It all started in the fall of 2005 when Rickard Falkvinge, a Swedish IT entrepreneur (now a political evangelist) who started his first company when he was just 16, felt a need to have a political party focused on the issues of file sharing, copyright, and patents.
By December that year, he registered his domain name and on January 1, 2006, the first Pirate Party was established signaling the start of the petition to register a new political party in Sweden.
Currently adopted by over 40 countries (member parties vary in status, from NGOs to burgeoning political parties that participate in parliamentary elections, as seen in the case of Germany and Sweden) Pirate Parties are political incarnations of the freedom of expression movement, trying to achieve their goals through the established political system rather than through activism. Why politics?
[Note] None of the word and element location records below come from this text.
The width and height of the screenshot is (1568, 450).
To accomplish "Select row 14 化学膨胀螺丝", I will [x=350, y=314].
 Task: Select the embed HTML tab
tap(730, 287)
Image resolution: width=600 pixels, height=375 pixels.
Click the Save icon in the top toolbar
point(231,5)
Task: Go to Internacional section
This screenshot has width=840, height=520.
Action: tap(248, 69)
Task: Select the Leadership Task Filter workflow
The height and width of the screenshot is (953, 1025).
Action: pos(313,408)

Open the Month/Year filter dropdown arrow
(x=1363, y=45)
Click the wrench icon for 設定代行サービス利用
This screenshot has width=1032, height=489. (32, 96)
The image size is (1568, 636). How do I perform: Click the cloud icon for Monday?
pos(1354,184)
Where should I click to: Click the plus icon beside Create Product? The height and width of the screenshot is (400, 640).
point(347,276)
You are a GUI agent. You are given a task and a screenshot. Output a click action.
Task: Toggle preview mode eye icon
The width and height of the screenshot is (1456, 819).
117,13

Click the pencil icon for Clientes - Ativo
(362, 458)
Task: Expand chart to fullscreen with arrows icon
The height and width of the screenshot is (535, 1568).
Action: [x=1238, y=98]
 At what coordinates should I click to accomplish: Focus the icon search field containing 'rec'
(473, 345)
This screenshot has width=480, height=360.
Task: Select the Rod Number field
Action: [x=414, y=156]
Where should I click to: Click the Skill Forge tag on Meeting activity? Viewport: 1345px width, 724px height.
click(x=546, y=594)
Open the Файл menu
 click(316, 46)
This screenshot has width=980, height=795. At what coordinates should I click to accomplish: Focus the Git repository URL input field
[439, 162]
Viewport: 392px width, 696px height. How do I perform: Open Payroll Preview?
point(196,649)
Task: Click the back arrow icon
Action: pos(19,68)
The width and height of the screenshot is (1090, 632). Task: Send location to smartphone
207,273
Because only by putting our agenda on the political level are we capable of solving existing problems
Their umbrella organization with its headquarters in Geneva/Switzerland (moved from Brussels in Belgium) was formed in 2010. Known as the Pirate Parties International (PPI), this is a non-profit international NGO that helps establish, support, promote, and maintain communication and co-operation between pirate parties around the world.
According to the PPI, copyright restrictions are obsolete and all online content should be available for free. They are therefore calling for the removal of restrictions on copying music, video, and other content from the internet, reduction of surveillance on society, increased protection of personal data and adaptation of copyright law to the possibilities of the new technology.
As of this moment, Australia’s Pirate Party is urging parliament to remove the words insult and offend from section 18C of the Racial Discrimination Act while seeking to reform national laws. Iceland’s Pirate Party, through the International Modern Media Institute (IMMI) is fighting for data protection, whistle blower protection, journalist protection. Incidentally, Iceland hopes to form a government of its own in the upcoming election this fall, despite being formed merely four years ago. The Dutch Pirate Party launched its election campaign just this weekend while Czechoslovakia’s extra-parliamentary party, although prosecuted for running a pirate TV show site earlier this year in keeping with their beliefs, is also gaining popularity among students.
Other pirate parties, like Austria’s, are simply waiting in the wings until the next elections.
Incidentally, Sweden, Belgium, UK, Australia and other countries terminated their membership with the PPI earlier this year citing differences, the concept of a more direct-democracy party is something that is a new concept and takes time for the best models to emerge through experimentation. Perhaps the splitting groups lost, or they found a new direction.
Reports after the Icelandic election will ensue and research into what cause the split and perhaps what we can learn about it would be well worth investigation in the near future.